本研究的双重荧光定量PCR敏感性试验中，模板为15拷贝·µL⁻¹时，3个重复的Ct值分别为34.25、34.35和33.97，仍有明显的扩增曲线，且重复性较好；接近于陈信忠等^[19]建立的单重TaqMan实时荧光定量PCR方法最低检测限（10拷贝·µL⁻¹）和Mendoza-Cano F等^[20]建立的SYBR实时荧光定量PCR（12 拷贝·µL⁻¹）。当模板为1.5拷贝·µL⁻¹时，3个重复的Ct值分别为38.86、37.68和未扩增出曲线，重复性较差。因此，为保证检测结果的准确性，在实际检测工作中，以Ct值35.00为临界值，若检测样品的Ct值小于或等于35.00，且有扩增曲线，判为WSSV阳性；Ct值大于35.00，且有扩增曲线，则重复1次，若结果一致，则判为WSSV阳性；Ct值大于35.00，或重复结果未出现扩增曲线，判为WSSV阴性。

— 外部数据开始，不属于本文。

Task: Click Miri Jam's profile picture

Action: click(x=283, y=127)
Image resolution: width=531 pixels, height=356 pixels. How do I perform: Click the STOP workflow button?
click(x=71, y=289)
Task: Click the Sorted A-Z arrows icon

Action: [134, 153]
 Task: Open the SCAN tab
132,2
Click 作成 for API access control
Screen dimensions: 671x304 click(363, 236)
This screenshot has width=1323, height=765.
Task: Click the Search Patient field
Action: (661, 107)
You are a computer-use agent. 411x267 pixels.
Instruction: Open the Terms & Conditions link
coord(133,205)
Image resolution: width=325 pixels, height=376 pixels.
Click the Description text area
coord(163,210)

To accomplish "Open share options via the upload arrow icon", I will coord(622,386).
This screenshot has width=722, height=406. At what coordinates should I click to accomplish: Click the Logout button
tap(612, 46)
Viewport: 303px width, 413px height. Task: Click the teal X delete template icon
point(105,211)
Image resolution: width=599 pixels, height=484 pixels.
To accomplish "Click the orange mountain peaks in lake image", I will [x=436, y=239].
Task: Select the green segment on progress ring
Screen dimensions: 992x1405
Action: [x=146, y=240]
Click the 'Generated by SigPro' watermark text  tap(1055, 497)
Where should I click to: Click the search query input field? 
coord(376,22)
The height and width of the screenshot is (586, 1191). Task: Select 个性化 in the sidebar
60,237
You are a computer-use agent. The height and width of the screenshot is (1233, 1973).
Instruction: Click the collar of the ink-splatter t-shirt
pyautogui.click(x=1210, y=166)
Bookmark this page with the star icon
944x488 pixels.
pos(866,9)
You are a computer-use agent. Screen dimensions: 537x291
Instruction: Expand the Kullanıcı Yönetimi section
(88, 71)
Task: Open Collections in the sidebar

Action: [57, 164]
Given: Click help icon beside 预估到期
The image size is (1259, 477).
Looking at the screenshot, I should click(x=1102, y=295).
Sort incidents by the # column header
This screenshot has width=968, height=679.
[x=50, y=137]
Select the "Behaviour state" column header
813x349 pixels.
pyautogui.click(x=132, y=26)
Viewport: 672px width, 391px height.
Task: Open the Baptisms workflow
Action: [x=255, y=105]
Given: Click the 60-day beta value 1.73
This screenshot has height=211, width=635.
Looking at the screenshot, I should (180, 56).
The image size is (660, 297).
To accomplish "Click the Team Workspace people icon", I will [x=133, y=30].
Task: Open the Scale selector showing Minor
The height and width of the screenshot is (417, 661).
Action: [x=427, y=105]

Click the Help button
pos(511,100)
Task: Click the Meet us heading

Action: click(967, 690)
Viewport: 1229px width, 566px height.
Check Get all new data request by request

本研究通过筛选靶基因、对比目标区域片段、设计特异性引物和探针，建立了WSSV TaqMan探针型荧光定量PCR检测方法。该检测方法对WSSV模板产生特异性单一扩增产物，对非目标模板和阴性对照均未产生扩增，具有较好的重复性，重复性试验中Ct值变异系数均<1.5%。此外，本研究采用引物序列碱基位点替换优化的方法，解决了不同靶基因扩增效率的一致性问题，建立了WSSV−对虾内参基因双重PCR检测方法，对对虾WSSV的检测下限可达15拷贝·µL⁻¹，具有较好的灵敏度。双重荧光定量PCR方法不仅弥补了普通 PCR检测的耗时长、步骤繁琐等不足，解决了样品检测易产生假阳性的问题；同时，还解决了由操作不当、核酸提取不成功而造成的假阴性问题。多重qPCR反应在同一体系下进行，在很大程度上节省了试剂盒材料，达到了检测更加快速、精准，提高检测效率的目的。综上所述，本研究建立的WSSV−对虾内参基因双重qPCR检测体系具有良好的准确性、可靠性和实用性，可作为水产养殖过程中WSSV准确、快速、稳定的检测手段。